> Exercise goal: Find the line with "What's new (278, 122)" in the records below. Copy it and every line after it, up to and including the line with "Religious Beliefs In California (161, 2103)".

Exercise inputs Start Marker

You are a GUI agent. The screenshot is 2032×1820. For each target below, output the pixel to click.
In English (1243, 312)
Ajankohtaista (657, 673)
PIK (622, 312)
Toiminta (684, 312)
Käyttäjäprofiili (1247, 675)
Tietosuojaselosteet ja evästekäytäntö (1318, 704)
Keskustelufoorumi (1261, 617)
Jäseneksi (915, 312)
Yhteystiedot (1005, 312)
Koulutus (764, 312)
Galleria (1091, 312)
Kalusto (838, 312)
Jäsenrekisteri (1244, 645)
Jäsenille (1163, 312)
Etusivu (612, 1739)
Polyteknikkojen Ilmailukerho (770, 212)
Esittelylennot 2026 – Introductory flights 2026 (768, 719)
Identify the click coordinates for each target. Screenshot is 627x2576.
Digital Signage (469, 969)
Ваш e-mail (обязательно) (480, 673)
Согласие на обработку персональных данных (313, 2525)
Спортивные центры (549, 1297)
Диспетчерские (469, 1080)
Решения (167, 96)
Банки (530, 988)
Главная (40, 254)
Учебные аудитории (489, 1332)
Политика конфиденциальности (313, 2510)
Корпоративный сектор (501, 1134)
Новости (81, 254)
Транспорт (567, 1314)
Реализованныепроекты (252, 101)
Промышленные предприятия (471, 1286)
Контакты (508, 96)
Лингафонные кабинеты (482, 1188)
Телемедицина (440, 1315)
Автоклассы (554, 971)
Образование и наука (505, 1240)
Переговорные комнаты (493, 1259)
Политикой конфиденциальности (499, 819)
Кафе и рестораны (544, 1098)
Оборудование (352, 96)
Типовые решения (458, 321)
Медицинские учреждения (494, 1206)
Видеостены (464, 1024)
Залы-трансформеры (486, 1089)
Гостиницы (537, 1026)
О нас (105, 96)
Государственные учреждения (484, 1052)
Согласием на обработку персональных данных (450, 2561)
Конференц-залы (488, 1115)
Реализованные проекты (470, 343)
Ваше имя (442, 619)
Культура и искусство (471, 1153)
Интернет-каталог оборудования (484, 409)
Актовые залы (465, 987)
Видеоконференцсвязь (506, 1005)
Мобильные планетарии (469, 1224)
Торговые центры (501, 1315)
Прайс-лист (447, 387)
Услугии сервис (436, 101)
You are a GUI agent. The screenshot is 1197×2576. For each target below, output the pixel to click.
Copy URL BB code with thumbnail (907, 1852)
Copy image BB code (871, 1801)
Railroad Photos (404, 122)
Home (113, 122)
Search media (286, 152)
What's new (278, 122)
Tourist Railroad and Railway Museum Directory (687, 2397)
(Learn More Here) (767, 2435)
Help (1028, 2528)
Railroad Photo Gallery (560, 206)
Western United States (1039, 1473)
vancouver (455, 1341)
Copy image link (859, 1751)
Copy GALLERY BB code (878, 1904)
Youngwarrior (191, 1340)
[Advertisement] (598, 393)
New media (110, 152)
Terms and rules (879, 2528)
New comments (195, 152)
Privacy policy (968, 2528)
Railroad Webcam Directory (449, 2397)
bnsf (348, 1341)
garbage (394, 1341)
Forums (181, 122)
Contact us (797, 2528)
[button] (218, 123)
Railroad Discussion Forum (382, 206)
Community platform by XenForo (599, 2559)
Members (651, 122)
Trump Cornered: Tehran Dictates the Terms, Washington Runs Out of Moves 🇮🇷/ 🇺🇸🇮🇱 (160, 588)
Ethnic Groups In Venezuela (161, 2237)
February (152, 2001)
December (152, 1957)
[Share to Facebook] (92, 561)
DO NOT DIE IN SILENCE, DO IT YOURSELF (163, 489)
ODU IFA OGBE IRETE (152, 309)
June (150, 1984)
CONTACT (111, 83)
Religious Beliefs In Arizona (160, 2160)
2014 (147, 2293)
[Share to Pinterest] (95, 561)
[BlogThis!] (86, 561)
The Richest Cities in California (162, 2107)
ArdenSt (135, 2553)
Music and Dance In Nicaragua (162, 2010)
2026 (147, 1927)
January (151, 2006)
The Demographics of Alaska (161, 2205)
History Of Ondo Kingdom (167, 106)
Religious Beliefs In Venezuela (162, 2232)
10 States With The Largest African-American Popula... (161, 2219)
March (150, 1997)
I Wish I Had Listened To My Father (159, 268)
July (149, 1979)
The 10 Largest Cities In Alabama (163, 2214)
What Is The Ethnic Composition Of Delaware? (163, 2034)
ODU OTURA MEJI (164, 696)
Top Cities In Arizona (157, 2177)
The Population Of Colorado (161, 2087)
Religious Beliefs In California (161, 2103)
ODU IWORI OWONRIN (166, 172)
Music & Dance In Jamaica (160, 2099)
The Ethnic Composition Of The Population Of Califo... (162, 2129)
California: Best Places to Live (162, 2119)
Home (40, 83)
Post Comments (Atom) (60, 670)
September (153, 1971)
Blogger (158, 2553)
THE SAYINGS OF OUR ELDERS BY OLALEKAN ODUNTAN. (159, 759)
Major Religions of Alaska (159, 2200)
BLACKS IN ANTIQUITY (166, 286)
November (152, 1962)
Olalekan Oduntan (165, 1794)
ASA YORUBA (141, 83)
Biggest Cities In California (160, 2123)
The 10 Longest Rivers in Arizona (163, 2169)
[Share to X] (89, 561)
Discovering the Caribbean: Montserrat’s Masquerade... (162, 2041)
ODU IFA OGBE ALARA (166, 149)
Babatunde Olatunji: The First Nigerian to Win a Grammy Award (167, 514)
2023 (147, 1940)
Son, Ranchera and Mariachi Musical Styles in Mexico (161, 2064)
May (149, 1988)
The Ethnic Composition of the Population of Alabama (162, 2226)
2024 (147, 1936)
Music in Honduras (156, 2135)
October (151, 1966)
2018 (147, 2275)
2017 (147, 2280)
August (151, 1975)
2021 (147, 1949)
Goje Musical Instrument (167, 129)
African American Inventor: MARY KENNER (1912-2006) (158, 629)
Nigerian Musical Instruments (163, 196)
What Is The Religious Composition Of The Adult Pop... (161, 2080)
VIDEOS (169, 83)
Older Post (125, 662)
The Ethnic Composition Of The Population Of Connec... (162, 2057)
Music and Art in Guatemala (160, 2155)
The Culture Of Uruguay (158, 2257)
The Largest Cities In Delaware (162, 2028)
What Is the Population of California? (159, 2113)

Exercise inputs End Marker

> Task output:
What's new (278, 122)
Tourist Railroad and Railway Museum Directory (687, 2397)
(Learn More Here) (767, 2435)
Help (1028, 2528)
Railroad Photo Gallery (560, 206)
Western United States (1039, 1473)
vancouver (455, 1341)
Copy image link (859, 1751)
Copy GALLERY BB code (878, 1904)
Youngwarrior (191, 1340)
[Advertisement] (598, 393)
New media (110, 152)
Terms and rules (879, 2528)
New comments (195, 152)
Privacy policy (968, 2528)
Railroad Webcam Directory (449, 2397)
bnsf (348, 1341)
garbage (394, 1341)
Forums (181, 122)
Contact us (797, 2528)
[button] (218, 123)
Railroad Discussion Forum (382, 206)
Community platform by XenForo (599, 2559)
Members (651, 122)
Trump Cornered: Tehran Dictates the Terms, Washington Runs Out of Moves 🇮🇷/ 🇺🇸🇮🇱 (160, 588)
Ethnic Groups In Venezuela (161, 2237)
February (152, 2001)
December (152, 1957)
[Share to Facebook] (92, 561)
DO NOT DIE IN SILENCE, DO IT YOURSELF (163, 489)
ODU IFA OGBE IRETE (152, 309)
June (150, 1984)
CONTACT (111, 83)
Religious Beliefs In Arizona (160, 2160)
2014 (147, 2293)
[Share to Pinterest] (95, 561)
[BlogThis!] (86, 561)
The Richest Cities in California (162, 2107)
ArdenSt (135, 2553)
Music and Dance In Nicaragua (162, 2010)
2026 (147, 1927)
January (151, 2006)
The Demographics of Alaska (161, 2205)
History Of Ondo Kingdom (167, 106)
Religious Beliefs In Venezuela (162, 2232)
10 States With The Largest African-American Popula... (161, 2219)
March (150, 1997)
I Wish I Had Listened To My Father (159, 268)
July (149, 1979)
The 10 Largest Cities In Alabama (163, 2214)
What Is The Ethnic Composition Of Delaware? (163, 2034)
ODU OTURA MEJI (164, 696)
Top Cities In Arizona (157, 2177)
The Population Of Colorado (161, 2087)
Religious Beliefs In California (161, 2103)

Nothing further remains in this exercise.